YOUR OBJECTIVE:
Lay out the data as a JSON list of strings, one string per line with blank lines omitted, starting at the line that contains "You are a GUI" and ending at the end of the data. Leave the pictures out of the answer.

------ RECORDS SHOWN

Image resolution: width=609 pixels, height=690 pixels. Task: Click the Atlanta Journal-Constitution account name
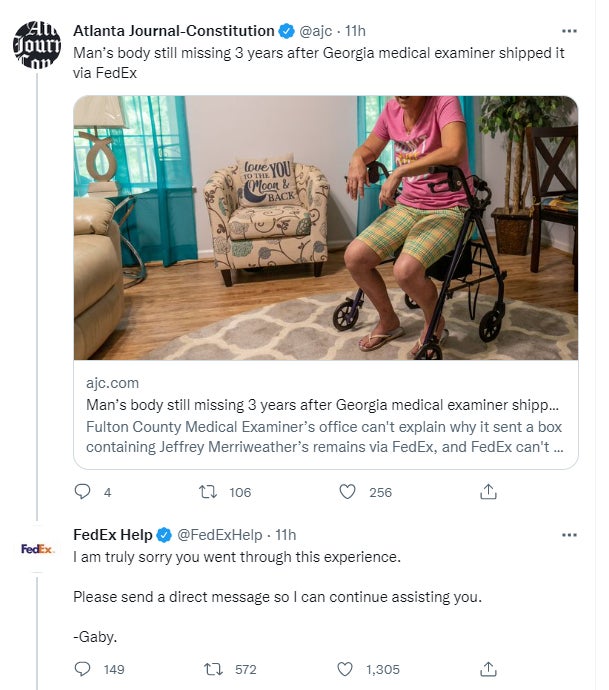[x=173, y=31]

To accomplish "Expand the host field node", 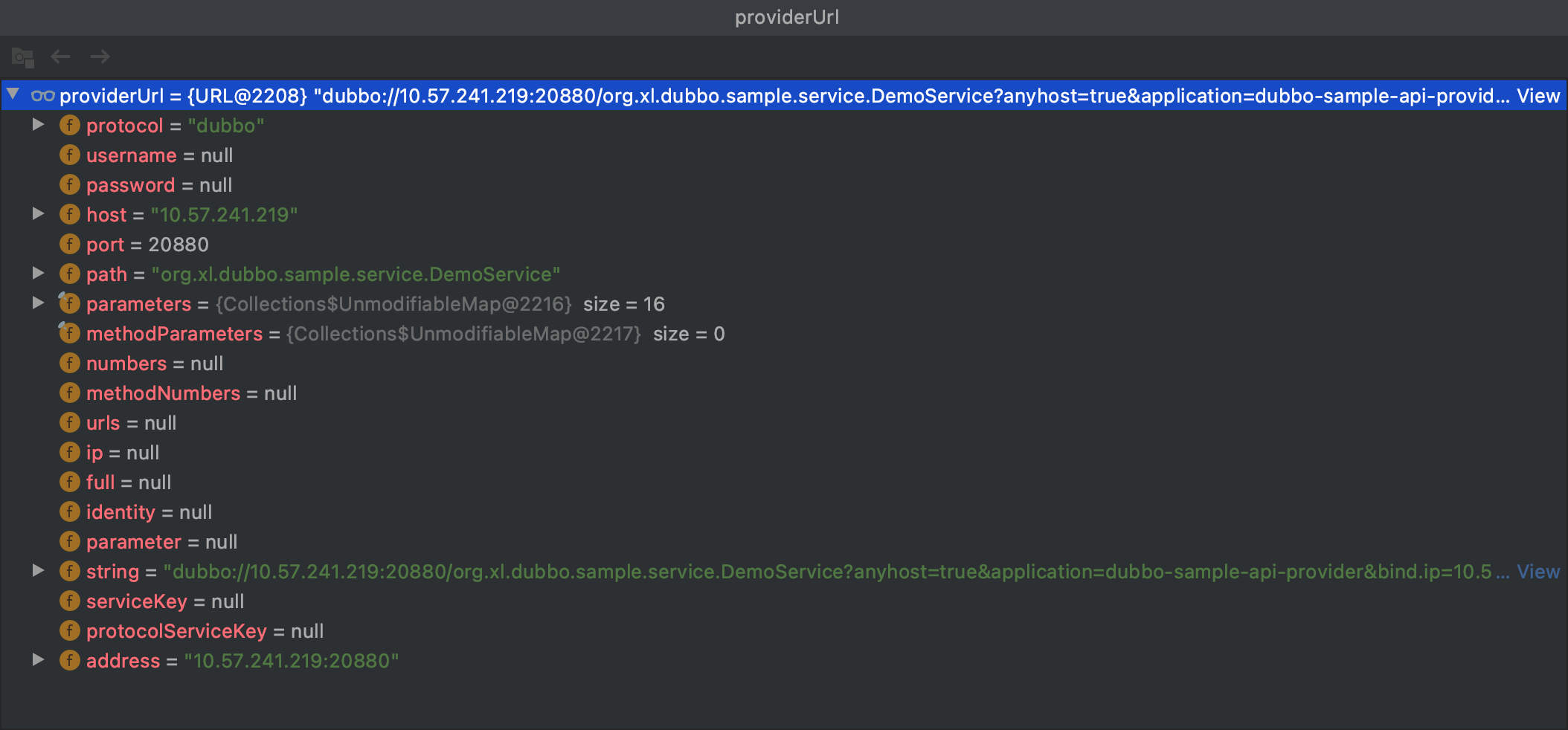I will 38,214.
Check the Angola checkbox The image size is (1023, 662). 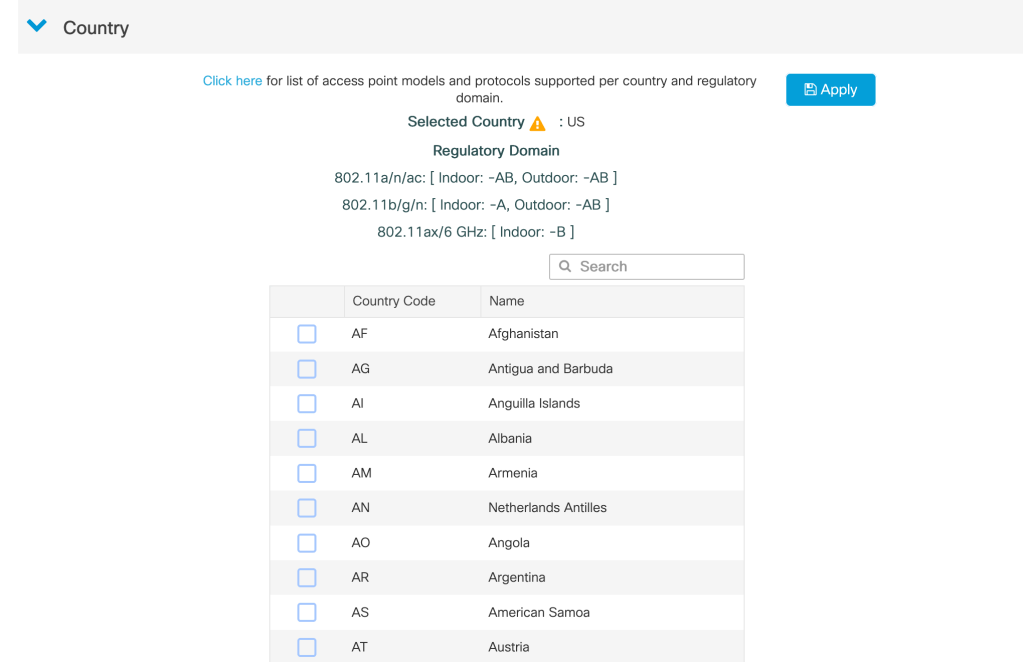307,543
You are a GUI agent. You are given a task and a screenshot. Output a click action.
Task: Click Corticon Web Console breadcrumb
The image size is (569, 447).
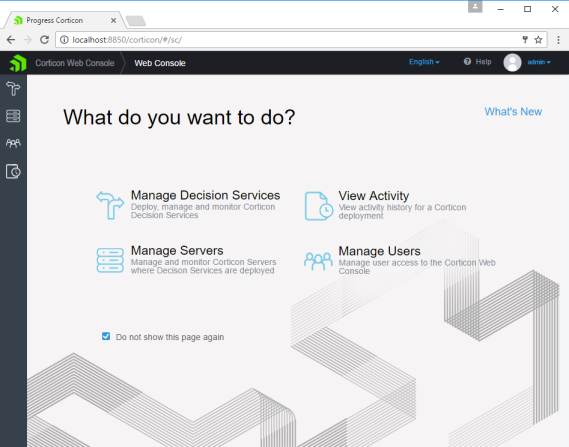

------------

COMPLETE OUTPUT:
[
  "You are a GUI agent. You are given a task and a screenshot. Output a click action.",
  "Task: Click Corticon Web Console breadcrumb",
  "The image size is (569, 447)."
]